Give the data again exactly, stopping after the "The image size is (562, 446)." line.

====== Given data ======

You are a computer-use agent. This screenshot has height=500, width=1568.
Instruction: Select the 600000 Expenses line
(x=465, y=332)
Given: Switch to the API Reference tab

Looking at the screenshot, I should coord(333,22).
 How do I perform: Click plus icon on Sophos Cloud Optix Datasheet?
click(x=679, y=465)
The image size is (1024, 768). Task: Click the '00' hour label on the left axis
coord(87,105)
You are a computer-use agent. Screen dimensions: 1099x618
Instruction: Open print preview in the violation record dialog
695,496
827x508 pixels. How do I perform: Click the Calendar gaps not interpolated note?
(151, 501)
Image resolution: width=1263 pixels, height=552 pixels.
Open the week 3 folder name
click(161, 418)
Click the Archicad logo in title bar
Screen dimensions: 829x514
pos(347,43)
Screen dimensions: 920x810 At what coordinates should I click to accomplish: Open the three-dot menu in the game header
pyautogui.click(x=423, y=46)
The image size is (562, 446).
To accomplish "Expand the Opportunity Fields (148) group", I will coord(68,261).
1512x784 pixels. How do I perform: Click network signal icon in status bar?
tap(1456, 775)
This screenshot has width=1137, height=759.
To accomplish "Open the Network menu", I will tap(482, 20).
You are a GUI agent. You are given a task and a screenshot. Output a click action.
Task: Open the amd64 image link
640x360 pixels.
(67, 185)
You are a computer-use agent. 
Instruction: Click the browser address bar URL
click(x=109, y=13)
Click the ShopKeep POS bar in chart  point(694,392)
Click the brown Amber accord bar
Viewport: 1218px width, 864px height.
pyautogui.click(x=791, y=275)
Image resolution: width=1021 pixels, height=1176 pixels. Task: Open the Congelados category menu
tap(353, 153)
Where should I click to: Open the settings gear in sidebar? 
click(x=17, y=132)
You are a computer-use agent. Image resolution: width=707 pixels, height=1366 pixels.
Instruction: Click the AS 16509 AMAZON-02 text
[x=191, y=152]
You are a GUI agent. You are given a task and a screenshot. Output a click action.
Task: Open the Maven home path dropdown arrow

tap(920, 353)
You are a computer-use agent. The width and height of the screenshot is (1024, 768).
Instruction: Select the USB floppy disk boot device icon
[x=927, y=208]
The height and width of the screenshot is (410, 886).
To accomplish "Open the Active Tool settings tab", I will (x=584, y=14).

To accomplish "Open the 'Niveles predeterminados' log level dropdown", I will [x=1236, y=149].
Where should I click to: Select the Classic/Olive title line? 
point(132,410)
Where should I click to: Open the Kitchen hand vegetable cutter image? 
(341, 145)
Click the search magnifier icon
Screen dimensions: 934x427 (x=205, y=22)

======

#### Response below:
You are a computer-use agent. This screenshot has height=500, width=1568.
Instruction: Select the 600000 Expenses line
(x=465, y=332)
Given: Switch to the API Reference tab

Looking at the screenshot, I should coord(333,22).
 How do I perform: Click plus icon on Sophos Cloud Optix Datasheet?
click(x=679, y=465)
The image size is (1024, 768). Task: Click the '00' hour label on the left axis
coord(87,105)
You are a computer-use agent. Screen dimensions: 1099x618
Instruction: Open print preview in the violation record dialog
695,496
827x508 pixels. How do I perform: Click the Calendar gaps not interpolated note?
(151, 501)
Image resolution: width=1263 pixels, height=552 pixels.
Open the week 3 folder name
click(161, 418)
Click the Archicad logo in title bar
Screen dimensions: 829x514
pos(347,43)
Screen dimensions: 920x810 At what coordinates should I click to accomplish: Open the three-dot menu in the game header
pyautogui.click(x=423, y=46)
The image size is (562, 446).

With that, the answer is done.